*Work task*: The line containing "Task: Open the location pin waypoint icon" marks the end: output every line of the data up to it, and that line too, exactly as written.

Collected data entries
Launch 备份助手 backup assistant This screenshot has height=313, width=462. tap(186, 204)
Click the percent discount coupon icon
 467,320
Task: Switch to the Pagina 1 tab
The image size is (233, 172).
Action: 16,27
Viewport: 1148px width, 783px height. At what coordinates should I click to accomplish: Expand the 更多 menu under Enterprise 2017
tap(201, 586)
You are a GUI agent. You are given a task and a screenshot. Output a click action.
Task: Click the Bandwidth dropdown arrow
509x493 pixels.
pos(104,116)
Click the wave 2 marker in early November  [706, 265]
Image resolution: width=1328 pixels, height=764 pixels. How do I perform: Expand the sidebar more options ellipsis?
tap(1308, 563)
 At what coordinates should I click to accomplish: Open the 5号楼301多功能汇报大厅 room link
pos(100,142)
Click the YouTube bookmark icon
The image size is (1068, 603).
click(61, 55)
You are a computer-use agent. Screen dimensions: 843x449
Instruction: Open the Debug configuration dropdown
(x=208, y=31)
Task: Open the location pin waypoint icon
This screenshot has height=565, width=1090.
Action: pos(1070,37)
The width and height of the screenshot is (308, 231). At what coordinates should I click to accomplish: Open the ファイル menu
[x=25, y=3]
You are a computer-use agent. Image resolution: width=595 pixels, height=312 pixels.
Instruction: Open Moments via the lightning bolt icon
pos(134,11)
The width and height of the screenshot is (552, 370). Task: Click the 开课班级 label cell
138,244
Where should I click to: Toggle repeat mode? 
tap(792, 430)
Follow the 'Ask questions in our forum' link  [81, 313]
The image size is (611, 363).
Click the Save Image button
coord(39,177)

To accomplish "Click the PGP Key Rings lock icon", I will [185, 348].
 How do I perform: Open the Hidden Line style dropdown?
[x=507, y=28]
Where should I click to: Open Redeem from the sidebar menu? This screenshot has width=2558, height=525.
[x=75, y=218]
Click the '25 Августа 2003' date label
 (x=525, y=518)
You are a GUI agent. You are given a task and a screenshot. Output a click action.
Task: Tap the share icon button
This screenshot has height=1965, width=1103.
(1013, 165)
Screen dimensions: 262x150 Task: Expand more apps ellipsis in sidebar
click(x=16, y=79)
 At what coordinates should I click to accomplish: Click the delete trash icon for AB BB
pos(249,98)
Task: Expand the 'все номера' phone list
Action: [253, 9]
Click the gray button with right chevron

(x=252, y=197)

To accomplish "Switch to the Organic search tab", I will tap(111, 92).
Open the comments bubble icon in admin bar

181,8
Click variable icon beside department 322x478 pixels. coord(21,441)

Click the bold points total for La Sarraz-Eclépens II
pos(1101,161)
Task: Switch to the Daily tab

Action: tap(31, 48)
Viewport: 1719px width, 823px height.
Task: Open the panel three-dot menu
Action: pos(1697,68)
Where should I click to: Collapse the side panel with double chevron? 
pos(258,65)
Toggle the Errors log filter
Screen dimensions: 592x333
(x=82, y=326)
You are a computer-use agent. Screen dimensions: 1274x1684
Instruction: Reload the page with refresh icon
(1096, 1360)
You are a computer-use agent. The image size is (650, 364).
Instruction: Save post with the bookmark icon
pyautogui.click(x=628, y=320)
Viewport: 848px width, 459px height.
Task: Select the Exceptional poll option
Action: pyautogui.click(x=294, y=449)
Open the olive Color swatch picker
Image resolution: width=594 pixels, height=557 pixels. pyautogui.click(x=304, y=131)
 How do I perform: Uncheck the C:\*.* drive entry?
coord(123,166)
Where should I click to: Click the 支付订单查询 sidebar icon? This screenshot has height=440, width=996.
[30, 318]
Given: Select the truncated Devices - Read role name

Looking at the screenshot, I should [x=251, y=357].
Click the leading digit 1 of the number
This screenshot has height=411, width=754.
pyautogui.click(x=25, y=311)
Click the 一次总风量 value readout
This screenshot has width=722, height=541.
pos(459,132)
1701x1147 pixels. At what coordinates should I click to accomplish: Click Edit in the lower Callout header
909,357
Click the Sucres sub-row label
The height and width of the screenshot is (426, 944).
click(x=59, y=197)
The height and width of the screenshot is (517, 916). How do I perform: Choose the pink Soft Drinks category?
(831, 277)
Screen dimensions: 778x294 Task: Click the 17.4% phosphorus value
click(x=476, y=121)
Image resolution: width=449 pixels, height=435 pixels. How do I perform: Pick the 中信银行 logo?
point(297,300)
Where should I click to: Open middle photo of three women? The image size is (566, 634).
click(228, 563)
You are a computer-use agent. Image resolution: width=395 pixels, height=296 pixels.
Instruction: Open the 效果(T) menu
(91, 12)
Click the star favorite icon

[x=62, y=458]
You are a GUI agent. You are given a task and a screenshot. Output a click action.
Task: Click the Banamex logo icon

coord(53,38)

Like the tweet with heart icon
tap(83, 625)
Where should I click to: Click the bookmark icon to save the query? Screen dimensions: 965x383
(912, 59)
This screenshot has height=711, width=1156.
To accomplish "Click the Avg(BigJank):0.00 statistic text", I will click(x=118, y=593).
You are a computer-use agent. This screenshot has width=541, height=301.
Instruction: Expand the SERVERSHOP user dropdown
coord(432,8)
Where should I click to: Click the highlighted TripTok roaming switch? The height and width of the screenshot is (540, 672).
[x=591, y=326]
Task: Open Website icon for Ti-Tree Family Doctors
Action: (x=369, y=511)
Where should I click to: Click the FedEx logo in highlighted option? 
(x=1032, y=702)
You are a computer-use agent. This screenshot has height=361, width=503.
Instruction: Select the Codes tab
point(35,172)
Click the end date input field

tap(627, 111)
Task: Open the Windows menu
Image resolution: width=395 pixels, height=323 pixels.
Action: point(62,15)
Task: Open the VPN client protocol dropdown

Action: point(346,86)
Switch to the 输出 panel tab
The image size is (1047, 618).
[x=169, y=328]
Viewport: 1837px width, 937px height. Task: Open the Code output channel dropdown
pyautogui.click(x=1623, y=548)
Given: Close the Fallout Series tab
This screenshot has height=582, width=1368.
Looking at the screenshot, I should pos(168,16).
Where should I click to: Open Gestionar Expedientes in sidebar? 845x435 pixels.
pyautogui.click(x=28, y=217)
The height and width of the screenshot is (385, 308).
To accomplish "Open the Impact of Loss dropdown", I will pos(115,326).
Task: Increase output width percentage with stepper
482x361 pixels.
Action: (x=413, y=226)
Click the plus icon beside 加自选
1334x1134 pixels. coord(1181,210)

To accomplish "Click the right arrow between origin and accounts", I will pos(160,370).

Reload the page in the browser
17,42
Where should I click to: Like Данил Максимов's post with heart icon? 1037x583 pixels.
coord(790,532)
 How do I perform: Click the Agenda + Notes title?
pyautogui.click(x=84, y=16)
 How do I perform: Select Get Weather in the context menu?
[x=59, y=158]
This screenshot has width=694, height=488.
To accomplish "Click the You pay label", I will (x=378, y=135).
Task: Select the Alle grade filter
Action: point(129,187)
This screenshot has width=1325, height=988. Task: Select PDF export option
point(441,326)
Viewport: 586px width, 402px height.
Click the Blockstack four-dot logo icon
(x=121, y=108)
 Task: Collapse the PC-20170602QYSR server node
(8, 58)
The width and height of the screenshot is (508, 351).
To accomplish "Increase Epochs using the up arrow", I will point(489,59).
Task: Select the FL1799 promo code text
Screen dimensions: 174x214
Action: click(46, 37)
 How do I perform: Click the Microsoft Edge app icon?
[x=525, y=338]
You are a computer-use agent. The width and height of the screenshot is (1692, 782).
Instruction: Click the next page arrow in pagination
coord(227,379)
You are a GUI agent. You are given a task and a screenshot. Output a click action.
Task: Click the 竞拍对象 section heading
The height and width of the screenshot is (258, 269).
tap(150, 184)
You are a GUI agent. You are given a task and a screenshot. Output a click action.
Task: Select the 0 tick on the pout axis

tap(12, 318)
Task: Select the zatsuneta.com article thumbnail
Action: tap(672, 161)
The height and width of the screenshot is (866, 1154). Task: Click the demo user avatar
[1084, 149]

*Output for this task*:
Launch 备份助手 backup assistant This screenshot has height=313, width=462. tap(186, 204)
Click the percent discount coupon icon
 467,320
Task: Switch to the Pagina 1 tab
The image size is (233, 172).
Action: 16,27
Viewport: 1148px width, 783px height. At what coordinates should I click to accomplish: Expand the 更多 menu under Enterprise 2017
tap(201, 586)
You are a GUI agent. You are given a task and a screenshot. Output a click action.
Task: Click the Bandwidth dropdown arrow
509x493 pixels.
pos(104,116)
Click the wave 2 marker in early November  [706, 265]
Image resolution: width=1328 pixels, height=764 pixels. How do I perform: Expand the sidebar more options ellipsis?
tap(1308, 563)
 At what coordinates should I click to accomplish: Open the 5号楼301多功能汇报大厅 room link
pos(100,142)
Click the YouTube bookmark icon
The image size is (1068, 603).
click(61, 55)
You are a computer-use agent. Screen dimensions: 843x449
Instruction: Open the Debug configuration dropdown
(x=208, y=31)
Task: Open the location pin waypoint icon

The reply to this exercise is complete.